Goals.
1. In the report on federal energy and environment investment, what do Marshall et al. (2021) call the effect in which more visible climate risks make people more willing to direct attention and money toward environmental solutions?
2. From the report on federal energy and environment investment, output the passage that begins at the words "Data sets used" and stops after the words "Child (age 0-17)".

Reading text.
++++++++

Github: https://github.com/esthermy63/FinchMaPyoYang_ENV872_EDA_FinalProject.git

Rationale and Research Questions

As climate change continues to intensify, federal investment in energy and environmental programs has become an important part of how states manage climate risks and build resilience. However, it is still not very clear what influences changes in this type of federal spending or why certain states receive more support than others. Understanding these patterns matters for environmental management because federal resources strongly affect a state’s ability to respond to climate impacts and plan for long term sustainability.

Recent research also shows that climate risks may influence financial decision making. For example, Marshall et al. (2021) find that climate disasters such as hurricanes or floods increase public attention to environmental issues and lead to greater investment in green financial products. They describe this as a salience effect, meaning that when climate risks become more visible, people are more willing to direct their attention and money toward environmental solutions. This idea raises an important question for our study. If climate disasters shape private investment behavior, it is reasonable to ask whether they may also influence decisions about federal energy and environmental spending.

Public attitudes may also play a role. When voters express higher concern about climate change, this can create political pressure that encourages more federal investment in environmental programs. Together, these ideas suggest that both climate risks and public opinion could help explain changes in federal spending patterns.

For these reasons, our project examines federal energy and environment investments from 2021 to 2024. This period includes several major climate events, shifts in national climate policy, and rising public awareness of environmental issues. We aim to understand how federal spending has changed during these years and what factors may be associated with these changes across states.

Our research questions are:

  1. How does federal energy and environment investment change from 2021 to 2024?

  2. What factors affect total federal energy and environment spending?

  3. Where is federal energy and environment spending being invested (i.e. where does the money go)?

Data sets used for the study are listed as follow:

Environment and Energy Investment Data Description
Data Source Portland State University - THE FEDERAL ENERGY AND ENVIRONMENT INVESTMENT PROJECT
Retrieved from https://www.pdx.edu/policy-consensus-center/federal-energy-environment-investment-project
Variables Used All federal grants for a state in FY 2021 to 2024, Federal grants of energy and investment for a state in FY 2021 to 2024
Date Range 2021-2024
Demographic Data Description
Data Source United States Census Bureau
Retrieved from https://www.census.gov/data/tables/time-series/demo/popest/2020s-state-total.html
Variables Used Total population, Male, Female, Median age, Median household income, Gas, Electricity, All other fuels, No fuel used, Year, Child (age 0-17)

++++++++

Dataset content.
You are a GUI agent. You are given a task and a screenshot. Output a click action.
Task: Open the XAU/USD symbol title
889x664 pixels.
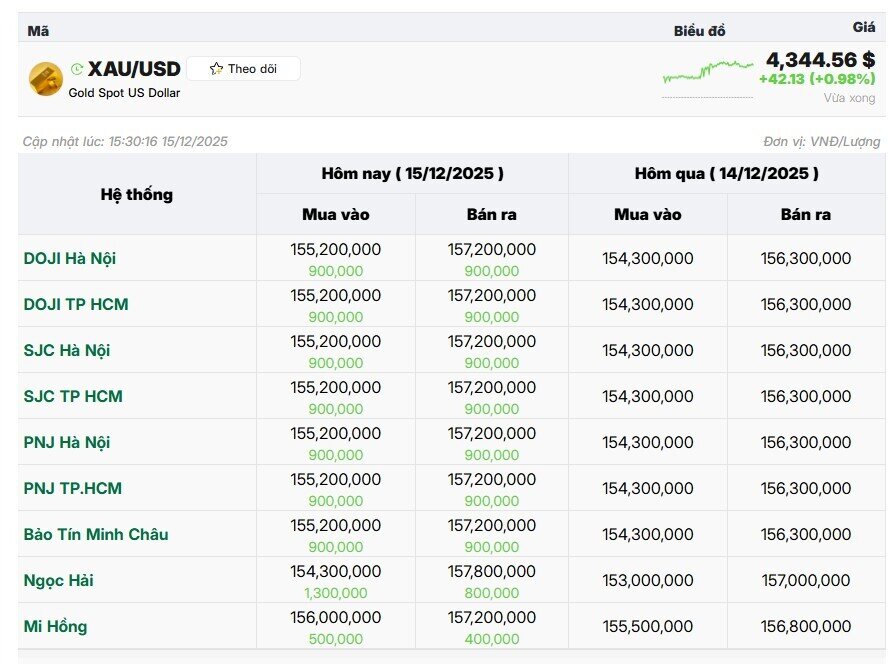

++++++++

Results of the tasks.
1. A salience effect.

2.
Data sets used for the study are listed as follow:

Environment and Energy Investment Data Description
Data Source Portland State University - THE FEDERAL ENERGY AND ENVIRONMENT INVESTMENT PROJECT
Retrieved from https://www.pdx.edu/policy-consensus-center/federal-energy-environment-investment-project
Variables Used All federal grants for a state in FY 2021 to 2024, Federal grants of energy and investment for a state in FY 2021 to 2024
Date Range 2021-2024
Demographic Data Description
Data Source United States Census Bureau
Retrieved from https://www.census.gov/data/tables/time-series/demo/popest/2020s-state-total.html
Variables Used Total population, Male, Female, Median age, Median household income, Gas, Electricity, All other fuels, No fuel used, Year, Child (age 0-17)